03.11.2009

Un débat sur « l’identité nationale » ?

On peut être surpris de l’idée de lancer un débat sur « l’identité nationale ».

 

Débat : cela implique un échange, une prise de conscience collective, une mise en commun d’expériences et d’idées, c’est une bonne chose. Mais cela implique aussi une confrontation de positions, des compréhensions différentes d’un sujet, des visions différentes, voire opposées, et au final, si possible, un consensus, un compromis.

Or, « l’identité nationale » n’est pas un thème comme un autre. Ce n’est pas un sujet amendable, mais une réalité qui s’impose à nous. Il est assez insolite, pour ne pas dire invraisemblable, de lancer un marché aux définitions sur le sentiment national. L’identité française ne se discute pas, elle n’est pas ce qu’on souhaite qu’elle soit.

 

Conditions du débat : on passera sur le contexte pré-électoral, c’est un mauvais procès, car le moment quel qu’il soit aurait été critiqué. En revanche, le site créé à cet effet, vise à orienter ou à limiter le débat : les références sont imposées. La sélection de textes ne retient qu’une petite partie de l’histoire de France, ainsi que de ses auteurs. Peut-on effacer « la ligne bleue des Vosges » par exemple ?

Admirateur passionné de la Révolution, je suis obligé de dire que notre histoire ne commence pas là. Par ailleurs, les Droits de l’Homme sont très importants, mais ils ne sont pas fondateurs de « l’identité nationale », ils n’en sont qu’un élément, parmi de nombreux autres. Où sont passées les périodes les plus glorieuses de notre histoire ? Doit-on les oublier uniquement parce qu’elles ne furent pas « républicaines » ? L’histoire de France est un bloc.

Peut-on par un « débat » revenir sur 30 ans de modification des programmes scolaires qui n’ont eu de cesse de réduire l’importance de l’histoire de France, et à l’intérieur de cette matière de la minimiser ou de la dénigrer ?

 

 

Le vrai problème serait plutôt de savoir comment les Français en sont arrivés à ne plus être fiers de leur pays, voire à le détester (cf. les sifflements de la Marseillaise etc.).

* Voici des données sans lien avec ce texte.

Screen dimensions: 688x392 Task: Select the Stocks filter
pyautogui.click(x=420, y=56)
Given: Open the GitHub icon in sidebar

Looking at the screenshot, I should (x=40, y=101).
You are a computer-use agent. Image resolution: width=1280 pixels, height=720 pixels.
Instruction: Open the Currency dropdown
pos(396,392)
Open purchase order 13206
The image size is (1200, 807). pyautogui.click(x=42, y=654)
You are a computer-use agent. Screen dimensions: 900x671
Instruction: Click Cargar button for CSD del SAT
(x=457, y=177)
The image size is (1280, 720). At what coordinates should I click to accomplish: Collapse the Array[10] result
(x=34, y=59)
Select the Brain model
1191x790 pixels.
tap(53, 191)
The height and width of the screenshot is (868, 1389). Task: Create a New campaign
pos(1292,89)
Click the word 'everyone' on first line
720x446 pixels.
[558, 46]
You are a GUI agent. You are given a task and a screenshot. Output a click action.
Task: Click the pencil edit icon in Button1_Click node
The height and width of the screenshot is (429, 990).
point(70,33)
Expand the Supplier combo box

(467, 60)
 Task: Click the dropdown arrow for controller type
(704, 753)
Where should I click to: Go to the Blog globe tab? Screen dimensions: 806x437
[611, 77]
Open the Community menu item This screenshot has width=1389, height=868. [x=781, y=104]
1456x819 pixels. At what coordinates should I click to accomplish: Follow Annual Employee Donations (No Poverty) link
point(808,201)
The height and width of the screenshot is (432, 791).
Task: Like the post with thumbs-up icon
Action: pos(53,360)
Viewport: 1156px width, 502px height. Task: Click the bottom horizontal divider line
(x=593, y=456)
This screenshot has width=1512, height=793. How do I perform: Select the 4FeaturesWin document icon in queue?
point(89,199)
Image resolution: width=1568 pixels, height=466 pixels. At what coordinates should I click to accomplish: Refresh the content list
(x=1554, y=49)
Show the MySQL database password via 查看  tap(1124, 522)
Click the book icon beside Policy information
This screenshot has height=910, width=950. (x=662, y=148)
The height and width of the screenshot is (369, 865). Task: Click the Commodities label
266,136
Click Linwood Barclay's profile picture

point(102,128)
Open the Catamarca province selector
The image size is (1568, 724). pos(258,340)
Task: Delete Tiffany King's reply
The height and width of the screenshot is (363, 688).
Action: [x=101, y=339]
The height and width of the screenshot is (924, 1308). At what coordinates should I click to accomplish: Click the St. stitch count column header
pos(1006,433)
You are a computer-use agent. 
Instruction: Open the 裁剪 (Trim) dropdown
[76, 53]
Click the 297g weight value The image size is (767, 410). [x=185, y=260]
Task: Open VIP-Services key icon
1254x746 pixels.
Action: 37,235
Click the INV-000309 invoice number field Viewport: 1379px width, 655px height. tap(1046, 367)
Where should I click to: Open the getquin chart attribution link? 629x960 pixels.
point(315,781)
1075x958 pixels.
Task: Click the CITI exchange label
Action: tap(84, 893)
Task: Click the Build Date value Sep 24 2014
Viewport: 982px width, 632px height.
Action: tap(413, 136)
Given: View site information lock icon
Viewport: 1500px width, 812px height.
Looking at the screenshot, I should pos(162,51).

Les raisons en sont nombreuses, et anciennes. Elles tiennent à l’affaiblissement économique et politique de notre pays depuis 30 ou 40 ans. Elles tiennent à une immigration trop massive pour être correctement digérée. Elles tiennent à une modification profonde des valeurs.

Le candidat Sarkozy avait promis de rompre avec « l’héritage de 68 » : le libéralisme excessif, l’abaissement des critères moraux, de l’autorité et du respect. La vérité est que face à la perte des repères traditionnels ce ne sont que des critères individualistes et économiques qui l’ont emporté. L’idéologie de 68 a engendré, en partie, le contraire de ce qu’elle voulait produire : un monde où le seul repère est la satisfaction égoïste de ses besoins matériels. Il est évident que dans ce cadre aucun sentiment national, aucune « identité nationale », ne peut résister.

Vouloir résoudre la perte du sentiment patriotique par l’étude de la Marseillaise est dérisoire, sinon pitoyable. Cette « solution » nous est ressortie régulièrement tous les 10 ou 15 ans. Et l’on fait de même avec l’instruction civique…

Si bien qu’on se demande si dans ce débat il y a vraiment autre chose qu’un simple coup politique, si l’on veut réellement faire aboutir une réflexion et en tirer des conséquences bénéfiques pour l’avenir, ou s’il s’agit seulement d’occuper l’opinion (un débat sur la dette de la sécurité sociale serait autrement plus enrichissant) et de marquer des points à l’approche des élections régionales.